(Pixel coordinate grounding data)
BEGIN

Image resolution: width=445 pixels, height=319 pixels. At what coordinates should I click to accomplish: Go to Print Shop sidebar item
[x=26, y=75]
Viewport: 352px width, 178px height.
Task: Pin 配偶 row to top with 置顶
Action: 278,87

END

- Exercise description: Reproduce each record exactly as written above.

- Response to the exercise:
Image resolution: width=445 pixels, height=319 pixels. At what coordinates should I click to accomplish: Go to Print Shop sidebar item
[x=26, y=75]
Viewport: 352px width, 178px height.
Task: Pin 配偶 row to top with 置顶
Action: 278,87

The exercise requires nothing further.